- [Exercise goal]
Below is a listing. Write out exactly its lines between the one holding "Image resolution: width=953" and the one holding "Toggle Always show", inclusive.

┌────────

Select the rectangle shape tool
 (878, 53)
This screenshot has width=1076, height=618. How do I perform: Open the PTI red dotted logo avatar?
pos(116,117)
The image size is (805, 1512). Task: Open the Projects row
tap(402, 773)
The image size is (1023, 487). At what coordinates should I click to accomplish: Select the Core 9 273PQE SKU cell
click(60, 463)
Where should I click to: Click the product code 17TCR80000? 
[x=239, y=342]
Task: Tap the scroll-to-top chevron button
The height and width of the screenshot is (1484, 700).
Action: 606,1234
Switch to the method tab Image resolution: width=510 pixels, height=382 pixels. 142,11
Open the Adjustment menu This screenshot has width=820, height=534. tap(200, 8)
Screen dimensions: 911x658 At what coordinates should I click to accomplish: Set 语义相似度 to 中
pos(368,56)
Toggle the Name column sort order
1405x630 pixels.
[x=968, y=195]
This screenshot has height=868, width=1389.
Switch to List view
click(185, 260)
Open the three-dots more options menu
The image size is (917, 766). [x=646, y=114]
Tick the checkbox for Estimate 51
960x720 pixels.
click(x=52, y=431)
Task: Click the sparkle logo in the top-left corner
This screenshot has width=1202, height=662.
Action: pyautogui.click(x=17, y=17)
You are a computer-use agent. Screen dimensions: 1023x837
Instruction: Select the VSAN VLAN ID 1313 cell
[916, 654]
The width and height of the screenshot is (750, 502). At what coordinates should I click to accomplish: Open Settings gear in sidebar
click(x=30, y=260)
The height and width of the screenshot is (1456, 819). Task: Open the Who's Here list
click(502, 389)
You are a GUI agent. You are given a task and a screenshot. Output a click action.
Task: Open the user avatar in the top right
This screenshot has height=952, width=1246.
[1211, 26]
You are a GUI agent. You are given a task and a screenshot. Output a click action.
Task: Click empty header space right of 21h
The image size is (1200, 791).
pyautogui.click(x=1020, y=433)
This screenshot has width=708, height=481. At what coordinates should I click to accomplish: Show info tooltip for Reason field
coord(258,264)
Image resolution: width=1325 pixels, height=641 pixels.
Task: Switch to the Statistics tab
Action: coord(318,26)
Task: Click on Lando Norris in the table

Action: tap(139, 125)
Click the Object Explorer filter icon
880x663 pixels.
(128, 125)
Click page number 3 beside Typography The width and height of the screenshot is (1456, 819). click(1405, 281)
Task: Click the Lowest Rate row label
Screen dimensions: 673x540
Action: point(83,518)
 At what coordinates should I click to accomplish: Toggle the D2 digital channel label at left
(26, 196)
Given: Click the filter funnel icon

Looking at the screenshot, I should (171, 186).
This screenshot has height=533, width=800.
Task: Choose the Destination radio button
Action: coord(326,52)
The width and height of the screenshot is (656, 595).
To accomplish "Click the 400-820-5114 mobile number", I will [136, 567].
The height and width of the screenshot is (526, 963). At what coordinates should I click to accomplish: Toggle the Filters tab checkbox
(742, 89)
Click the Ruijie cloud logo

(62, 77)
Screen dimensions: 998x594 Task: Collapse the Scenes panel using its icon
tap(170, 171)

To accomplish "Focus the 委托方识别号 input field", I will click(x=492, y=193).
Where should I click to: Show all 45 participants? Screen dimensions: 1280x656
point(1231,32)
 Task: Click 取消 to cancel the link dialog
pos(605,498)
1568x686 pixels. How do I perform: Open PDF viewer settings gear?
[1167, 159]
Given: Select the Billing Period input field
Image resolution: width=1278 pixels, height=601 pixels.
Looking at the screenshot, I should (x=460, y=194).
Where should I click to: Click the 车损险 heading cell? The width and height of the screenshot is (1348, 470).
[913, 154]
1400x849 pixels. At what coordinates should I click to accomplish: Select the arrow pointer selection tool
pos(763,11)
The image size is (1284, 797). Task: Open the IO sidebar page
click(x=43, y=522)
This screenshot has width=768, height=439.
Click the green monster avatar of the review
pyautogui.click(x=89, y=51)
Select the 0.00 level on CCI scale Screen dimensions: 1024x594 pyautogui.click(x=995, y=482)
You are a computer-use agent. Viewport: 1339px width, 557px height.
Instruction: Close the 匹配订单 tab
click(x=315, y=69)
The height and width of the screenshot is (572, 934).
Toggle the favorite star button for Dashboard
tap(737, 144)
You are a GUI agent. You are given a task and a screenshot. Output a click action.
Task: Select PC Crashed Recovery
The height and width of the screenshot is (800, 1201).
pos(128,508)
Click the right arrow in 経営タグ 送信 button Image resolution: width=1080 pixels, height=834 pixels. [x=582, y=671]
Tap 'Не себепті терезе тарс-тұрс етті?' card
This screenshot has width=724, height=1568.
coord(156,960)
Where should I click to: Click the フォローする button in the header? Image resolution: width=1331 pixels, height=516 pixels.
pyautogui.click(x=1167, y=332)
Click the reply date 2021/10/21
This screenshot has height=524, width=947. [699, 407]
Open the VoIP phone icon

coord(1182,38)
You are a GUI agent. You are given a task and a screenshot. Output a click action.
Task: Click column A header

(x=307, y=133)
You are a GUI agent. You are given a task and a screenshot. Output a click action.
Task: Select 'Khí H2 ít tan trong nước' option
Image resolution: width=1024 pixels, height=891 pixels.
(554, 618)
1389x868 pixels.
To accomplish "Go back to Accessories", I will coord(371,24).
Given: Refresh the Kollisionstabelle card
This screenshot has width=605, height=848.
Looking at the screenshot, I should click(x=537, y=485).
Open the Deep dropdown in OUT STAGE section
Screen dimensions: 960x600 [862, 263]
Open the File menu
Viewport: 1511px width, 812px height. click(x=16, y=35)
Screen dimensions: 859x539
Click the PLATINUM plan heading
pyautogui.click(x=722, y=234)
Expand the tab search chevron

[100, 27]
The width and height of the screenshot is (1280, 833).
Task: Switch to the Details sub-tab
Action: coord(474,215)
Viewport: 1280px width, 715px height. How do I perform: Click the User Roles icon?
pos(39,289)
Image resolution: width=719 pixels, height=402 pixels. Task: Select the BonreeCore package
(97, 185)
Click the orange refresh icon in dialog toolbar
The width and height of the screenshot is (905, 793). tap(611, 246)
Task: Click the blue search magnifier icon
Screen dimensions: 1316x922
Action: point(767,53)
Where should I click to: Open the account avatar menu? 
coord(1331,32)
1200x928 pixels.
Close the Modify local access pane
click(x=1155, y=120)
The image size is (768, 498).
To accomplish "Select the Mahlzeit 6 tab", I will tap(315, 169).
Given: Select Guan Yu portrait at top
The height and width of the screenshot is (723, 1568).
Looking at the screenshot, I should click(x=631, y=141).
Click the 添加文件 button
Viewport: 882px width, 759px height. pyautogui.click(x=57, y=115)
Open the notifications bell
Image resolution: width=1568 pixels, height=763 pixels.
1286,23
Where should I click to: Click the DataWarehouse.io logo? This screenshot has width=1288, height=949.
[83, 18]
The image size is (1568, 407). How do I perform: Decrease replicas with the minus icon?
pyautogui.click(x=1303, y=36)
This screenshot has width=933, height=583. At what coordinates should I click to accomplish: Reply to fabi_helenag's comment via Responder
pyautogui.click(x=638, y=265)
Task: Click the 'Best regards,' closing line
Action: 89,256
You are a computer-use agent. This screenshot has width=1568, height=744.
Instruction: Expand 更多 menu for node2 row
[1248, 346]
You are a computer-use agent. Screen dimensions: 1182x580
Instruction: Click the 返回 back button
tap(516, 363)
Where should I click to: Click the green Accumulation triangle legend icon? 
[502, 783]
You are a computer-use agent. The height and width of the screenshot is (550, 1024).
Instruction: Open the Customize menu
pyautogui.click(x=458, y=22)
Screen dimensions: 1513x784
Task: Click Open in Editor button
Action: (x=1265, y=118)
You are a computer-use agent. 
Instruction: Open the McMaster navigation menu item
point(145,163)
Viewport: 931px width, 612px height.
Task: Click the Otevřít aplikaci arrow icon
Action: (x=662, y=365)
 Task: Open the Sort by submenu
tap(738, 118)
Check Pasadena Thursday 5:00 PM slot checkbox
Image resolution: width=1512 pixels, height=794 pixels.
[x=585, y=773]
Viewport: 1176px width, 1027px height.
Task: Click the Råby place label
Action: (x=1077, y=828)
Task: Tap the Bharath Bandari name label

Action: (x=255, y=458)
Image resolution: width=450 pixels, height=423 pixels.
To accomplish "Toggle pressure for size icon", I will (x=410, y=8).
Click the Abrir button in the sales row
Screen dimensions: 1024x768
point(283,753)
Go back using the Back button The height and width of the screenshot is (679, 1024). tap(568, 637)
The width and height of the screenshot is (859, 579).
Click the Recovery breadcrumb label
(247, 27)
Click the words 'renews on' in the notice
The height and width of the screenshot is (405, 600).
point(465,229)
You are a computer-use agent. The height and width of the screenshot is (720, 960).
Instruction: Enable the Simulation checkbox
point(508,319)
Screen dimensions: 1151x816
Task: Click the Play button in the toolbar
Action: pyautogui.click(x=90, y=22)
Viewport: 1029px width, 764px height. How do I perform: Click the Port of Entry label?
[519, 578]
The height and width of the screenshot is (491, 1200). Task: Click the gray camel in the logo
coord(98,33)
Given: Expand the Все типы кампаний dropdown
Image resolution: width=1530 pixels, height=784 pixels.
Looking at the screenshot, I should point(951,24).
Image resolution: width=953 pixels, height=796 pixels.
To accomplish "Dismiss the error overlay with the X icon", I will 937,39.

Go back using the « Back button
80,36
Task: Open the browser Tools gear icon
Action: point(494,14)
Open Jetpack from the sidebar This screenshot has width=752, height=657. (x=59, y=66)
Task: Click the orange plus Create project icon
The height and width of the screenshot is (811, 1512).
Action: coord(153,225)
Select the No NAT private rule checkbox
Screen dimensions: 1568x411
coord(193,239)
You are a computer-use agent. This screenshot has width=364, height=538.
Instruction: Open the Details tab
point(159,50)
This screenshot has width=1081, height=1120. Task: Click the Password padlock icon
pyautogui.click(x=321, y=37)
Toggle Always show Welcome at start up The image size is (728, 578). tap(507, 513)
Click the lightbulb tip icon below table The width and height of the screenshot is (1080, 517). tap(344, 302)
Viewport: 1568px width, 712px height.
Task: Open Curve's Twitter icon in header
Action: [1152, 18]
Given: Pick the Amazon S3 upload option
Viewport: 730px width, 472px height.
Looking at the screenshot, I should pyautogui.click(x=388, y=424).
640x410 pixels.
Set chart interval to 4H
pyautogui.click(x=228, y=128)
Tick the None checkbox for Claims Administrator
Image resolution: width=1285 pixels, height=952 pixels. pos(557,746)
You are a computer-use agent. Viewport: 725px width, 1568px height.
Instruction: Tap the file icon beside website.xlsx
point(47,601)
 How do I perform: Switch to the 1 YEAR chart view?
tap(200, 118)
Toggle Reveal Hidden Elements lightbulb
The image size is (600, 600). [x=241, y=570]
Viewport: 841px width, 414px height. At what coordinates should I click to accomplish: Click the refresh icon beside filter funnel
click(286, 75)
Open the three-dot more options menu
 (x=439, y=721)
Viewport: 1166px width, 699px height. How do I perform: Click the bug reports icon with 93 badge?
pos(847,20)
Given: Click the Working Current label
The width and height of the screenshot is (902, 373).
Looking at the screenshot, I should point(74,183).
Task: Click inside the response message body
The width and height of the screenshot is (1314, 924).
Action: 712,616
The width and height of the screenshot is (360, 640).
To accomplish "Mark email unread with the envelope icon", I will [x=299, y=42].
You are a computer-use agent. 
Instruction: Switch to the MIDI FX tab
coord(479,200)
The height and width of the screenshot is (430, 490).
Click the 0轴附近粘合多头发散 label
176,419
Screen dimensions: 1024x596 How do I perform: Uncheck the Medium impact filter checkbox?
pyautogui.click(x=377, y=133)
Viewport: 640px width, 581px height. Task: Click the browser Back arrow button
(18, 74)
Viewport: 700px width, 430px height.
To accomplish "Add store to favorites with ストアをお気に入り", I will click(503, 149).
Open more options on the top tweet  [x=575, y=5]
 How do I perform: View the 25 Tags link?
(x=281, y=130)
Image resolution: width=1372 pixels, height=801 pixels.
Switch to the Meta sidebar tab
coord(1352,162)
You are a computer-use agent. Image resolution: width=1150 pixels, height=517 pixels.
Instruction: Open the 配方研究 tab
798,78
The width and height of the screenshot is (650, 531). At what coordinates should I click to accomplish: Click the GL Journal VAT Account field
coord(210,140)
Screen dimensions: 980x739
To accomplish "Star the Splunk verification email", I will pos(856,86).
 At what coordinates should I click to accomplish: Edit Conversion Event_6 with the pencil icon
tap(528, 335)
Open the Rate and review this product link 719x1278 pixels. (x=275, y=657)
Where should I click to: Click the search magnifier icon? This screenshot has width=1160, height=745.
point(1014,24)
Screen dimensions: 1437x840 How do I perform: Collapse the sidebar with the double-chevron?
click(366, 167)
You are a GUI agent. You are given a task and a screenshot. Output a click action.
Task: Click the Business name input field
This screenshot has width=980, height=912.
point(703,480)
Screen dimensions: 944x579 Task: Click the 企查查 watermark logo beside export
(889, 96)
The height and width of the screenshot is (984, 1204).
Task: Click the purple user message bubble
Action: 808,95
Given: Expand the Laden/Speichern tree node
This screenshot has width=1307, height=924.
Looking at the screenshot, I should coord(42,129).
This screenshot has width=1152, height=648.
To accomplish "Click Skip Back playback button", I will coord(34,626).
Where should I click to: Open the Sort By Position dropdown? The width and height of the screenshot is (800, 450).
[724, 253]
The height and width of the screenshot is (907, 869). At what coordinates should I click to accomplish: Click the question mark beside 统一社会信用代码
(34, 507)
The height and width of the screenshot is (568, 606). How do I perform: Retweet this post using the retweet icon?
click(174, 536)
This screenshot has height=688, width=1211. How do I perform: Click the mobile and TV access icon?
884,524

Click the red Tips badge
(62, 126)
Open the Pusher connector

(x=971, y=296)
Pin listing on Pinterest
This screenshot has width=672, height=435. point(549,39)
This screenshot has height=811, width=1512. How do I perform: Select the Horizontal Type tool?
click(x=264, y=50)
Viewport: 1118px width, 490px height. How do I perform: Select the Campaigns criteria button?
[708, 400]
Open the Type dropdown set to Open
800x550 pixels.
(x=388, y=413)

└────────

- [Response box]
Image resolution: width=953 pixels, height=796 pixels.
To accomplish "Dismiss the error overlay with the X icon", I will 937,39.

Go back using the « Back button
80,36
Task: Open the browser Tools gear icon
Action: point(494,14)
Open Jetpack from the sidebar This screenshot has width=752, height=657. (x=59, y=66)
Task: Click the orange plus Create project icon
The height and width of the screenshot is (811, 1512).
Action: coord(153,225)
Select the No NAT private rule checkbox
Screen dimensions: 1568x411
coord(193,239)
You are a computer-use agent. This screenshot has width=364, height=538.
Instruction: Open the Details tab
point(159,50)
This screenshot has width=1081, height=1120. Task: Click the Password padlock icon
pyautogui.click(x=321, y=37)
Toggle Always show Welcome at start up The image size is (728, 578). tap(507, 513)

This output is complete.